>>
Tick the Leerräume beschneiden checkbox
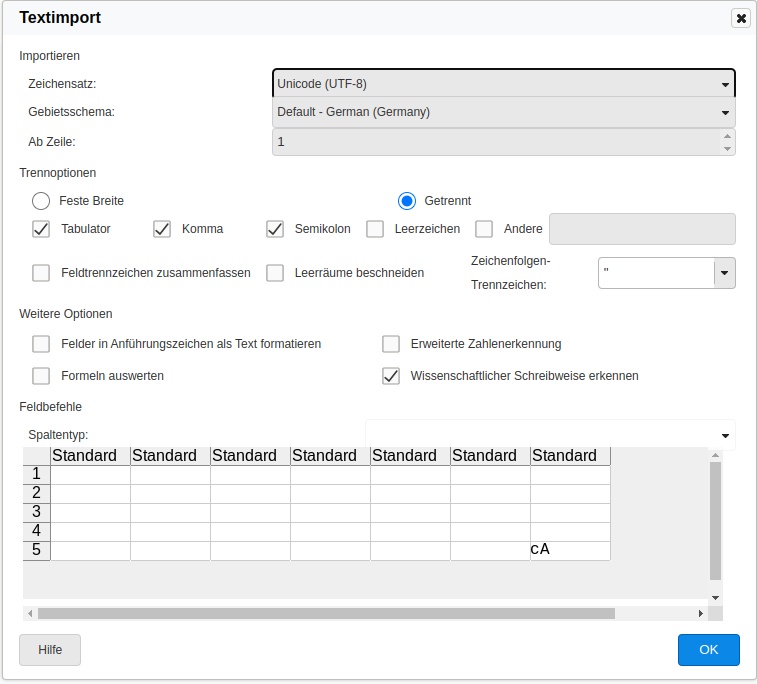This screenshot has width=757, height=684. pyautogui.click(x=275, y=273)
<<
>>
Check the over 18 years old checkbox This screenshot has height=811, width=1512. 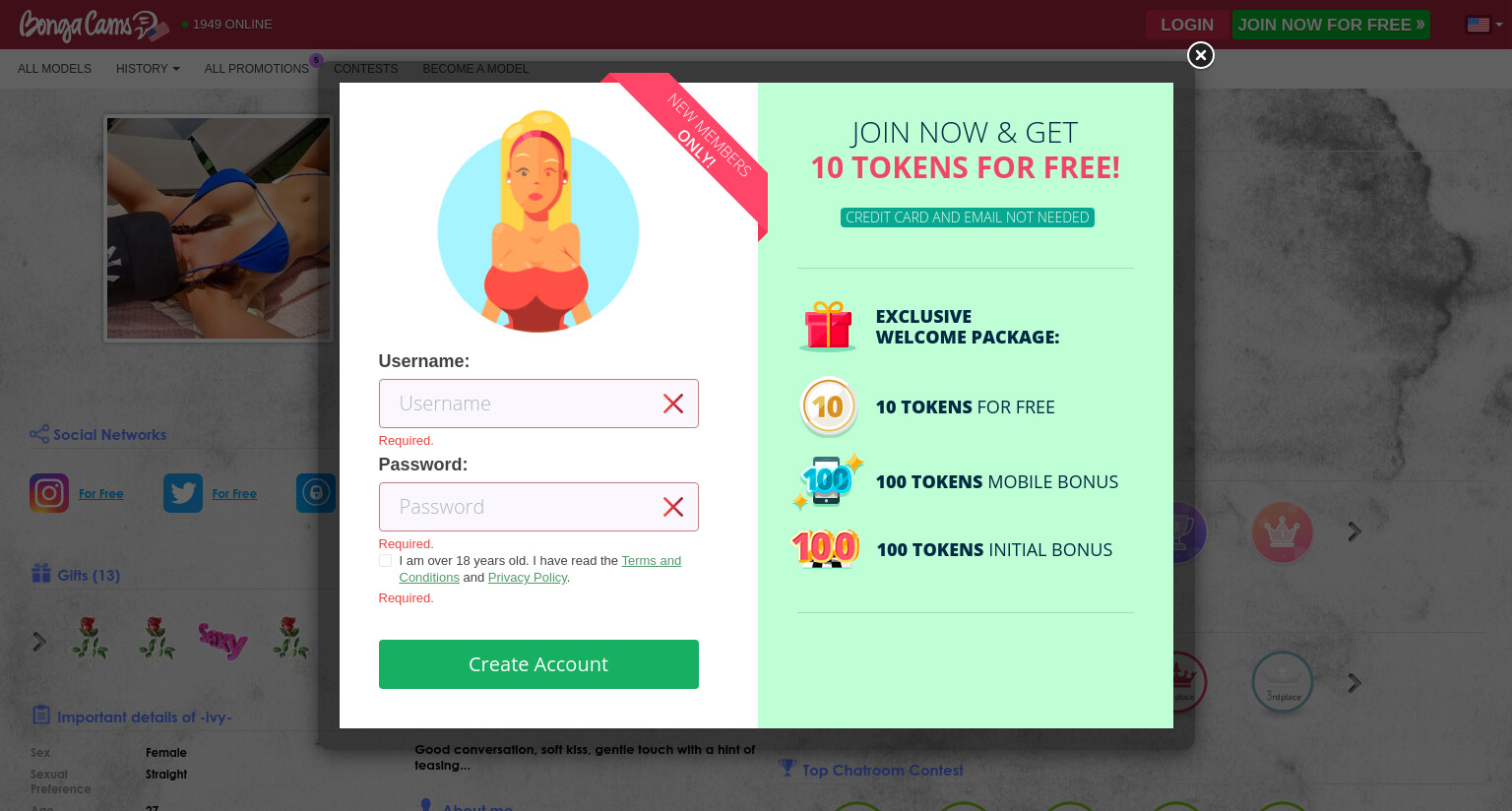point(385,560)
<<
>>
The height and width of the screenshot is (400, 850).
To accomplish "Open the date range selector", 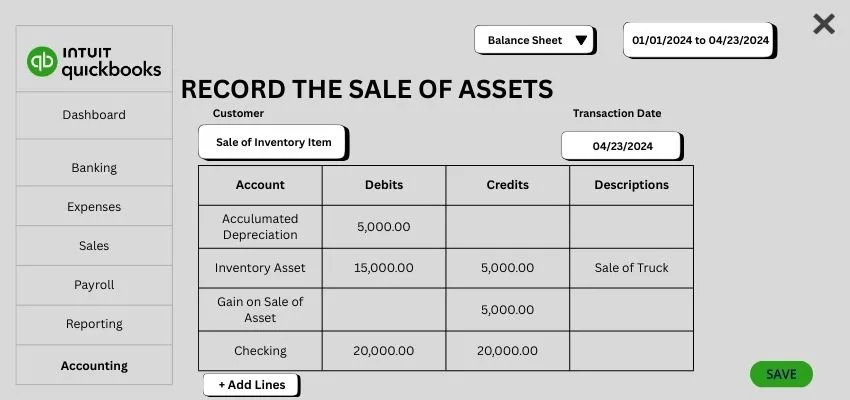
<<
● **YOUR GOAL**:
From the material above, output only the span of lines that starts at the one containing "The height and" and finishes at the one containing "the date range", word for word and free of pictures.

● **REPLY TO THE TASK**:
The height and width of the screenshot is (400, 850).
To accomplish "Open the date range selector", 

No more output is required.